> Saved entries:
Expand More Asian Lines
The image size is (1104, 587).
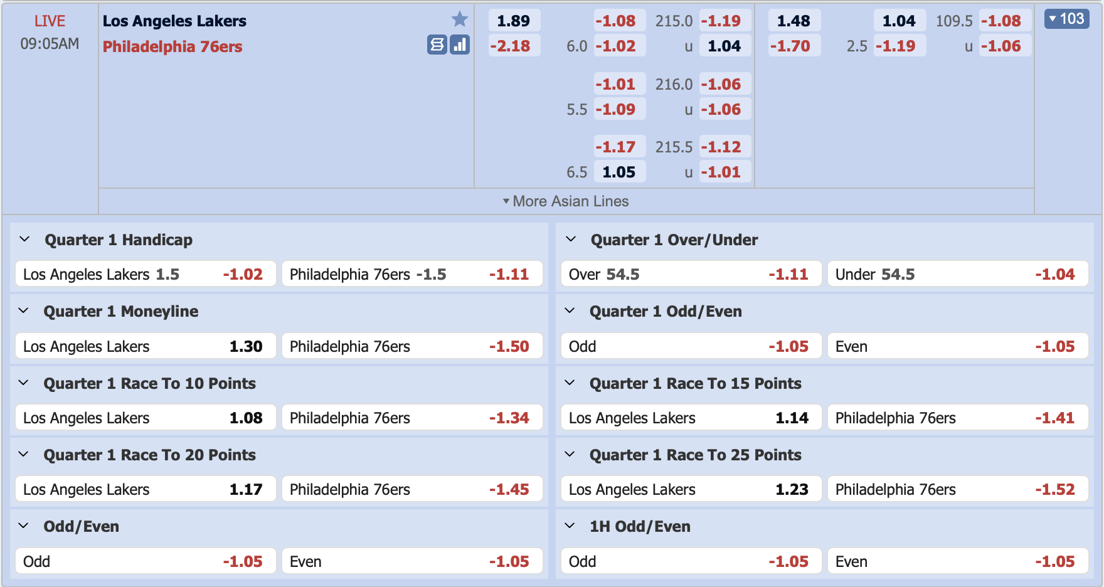coord(566,201)
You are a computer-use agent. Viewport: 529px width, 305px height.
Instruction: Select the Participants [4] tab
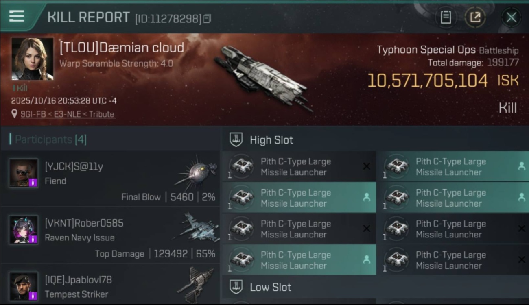coord(50,139)
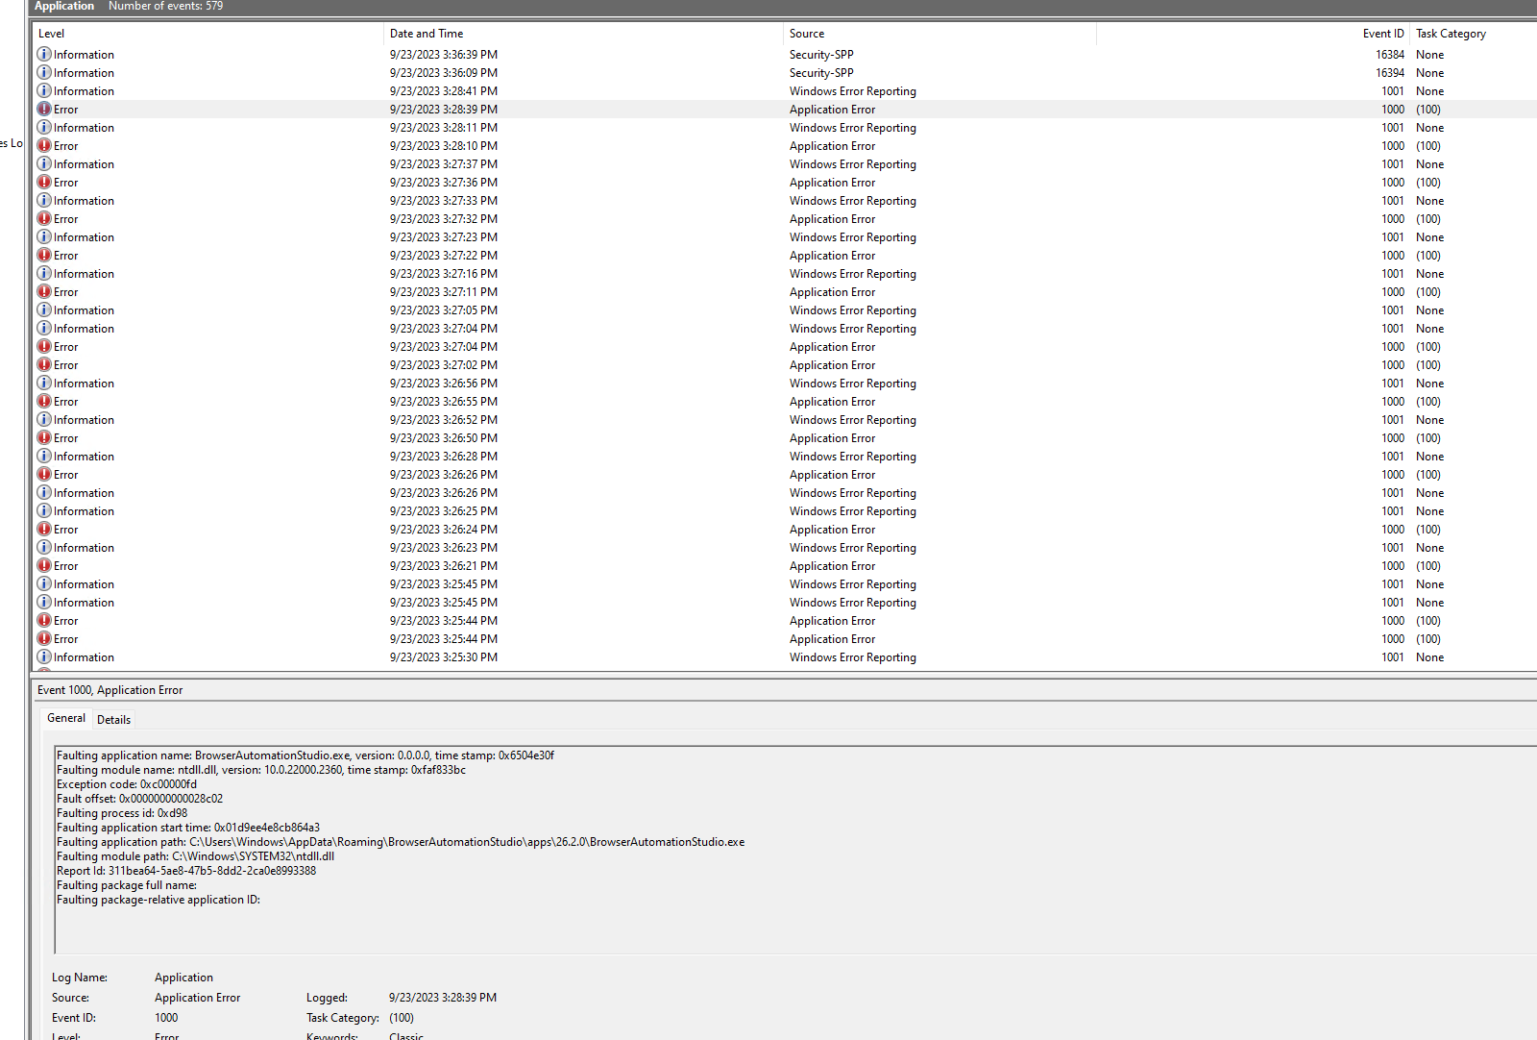The width and height of the screenshot is (1537, 1040).
Task: Click the error icon at 3:26:50 PM
Action: [x=44, y=438]
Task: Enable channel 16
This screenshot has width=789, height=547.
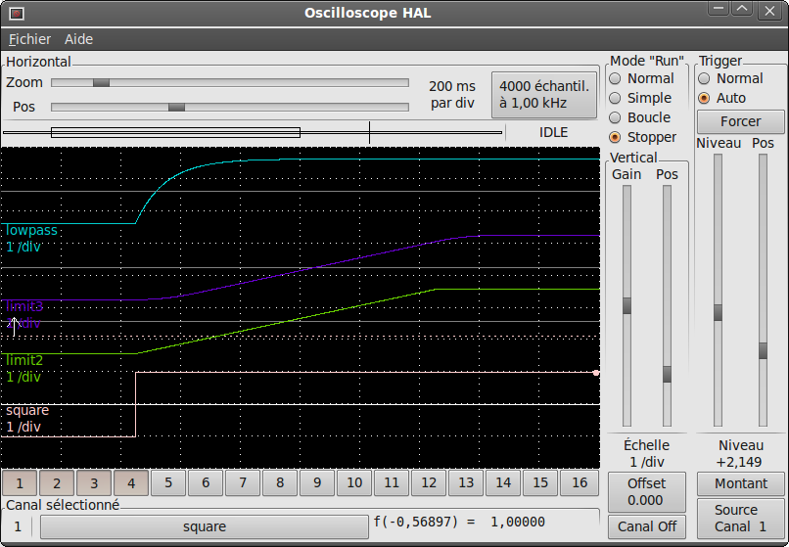Action: [579, 482]
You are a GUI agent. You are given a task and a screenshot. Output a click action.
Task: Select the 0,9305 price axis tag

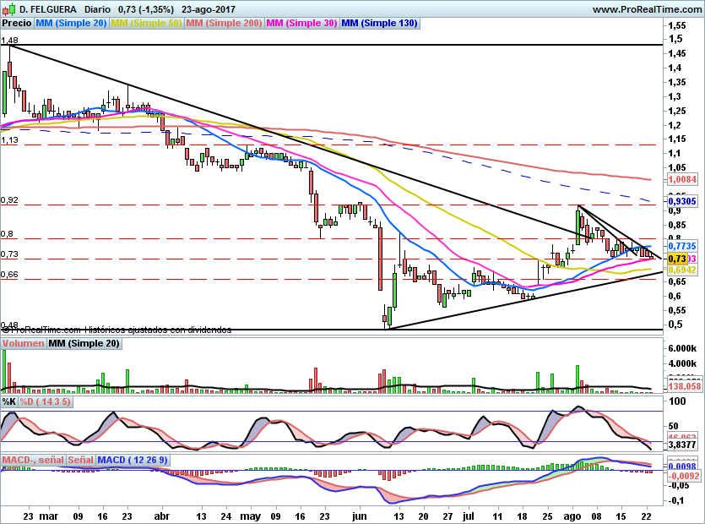[x=681, y=202]
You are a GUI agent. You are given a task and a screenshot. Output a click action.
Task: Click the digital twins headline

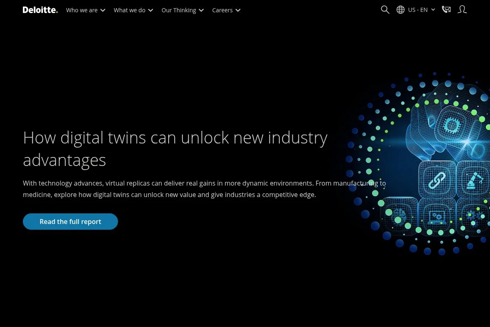tap(175, 148)
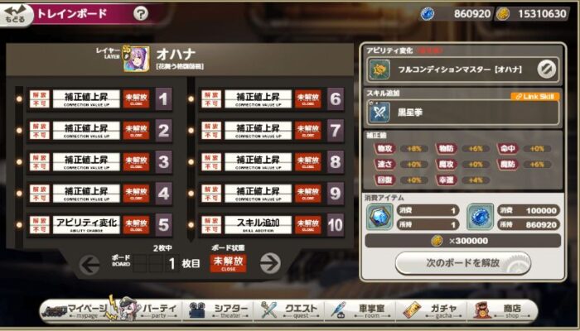Toggle slot 10 スキル追加 unlock state

click(x=307, y=224)
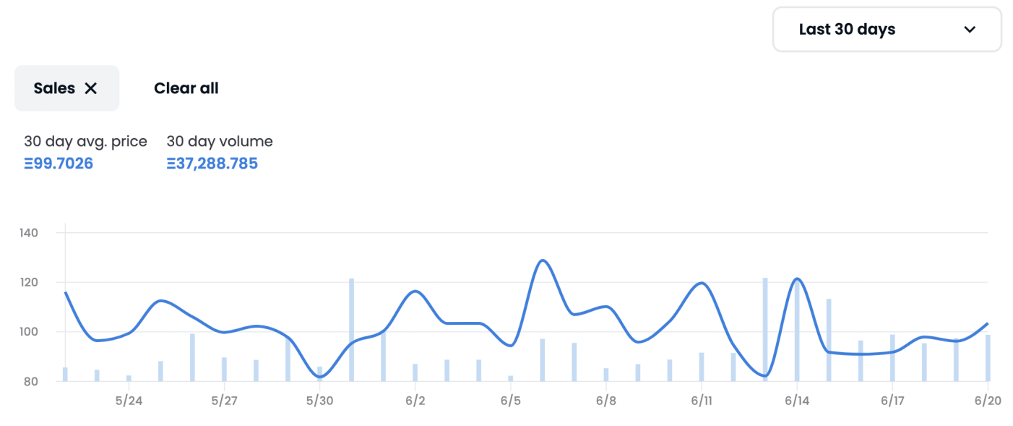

> TASK BRIEF: Could you reproduce the records above exactly, leaving out every picture?

> TASK SOLUTION:
Expand More Asian Lines
The image size is (1104, 587).
coord(566,201)
You are a computer-use agent. Viewport: 529px width, 305px height.
Instruction: Select the Participants [4] tab
coord(50,139)
The width and height of the screenshot is (1537, 1040).
Task: Click the error icon at 3:26:50 PM
Action: [x=44, y=438]
Task: Enable channel 16
This screenshot has width=789, height=547.
Action: [579, 482]
You are a GUI agent. You are given a task and a screenshot. Output a click action.
Task: Select the 0,9305 price axis tag

[x=681, y=202]
You are a GUI agent. You are given a task and a screenshot. Output a click action.
Task: Click the digital twins headline

tap(175, 148)
Toggle slot 10 スキル追加 unlock state

click(x=307, y=224)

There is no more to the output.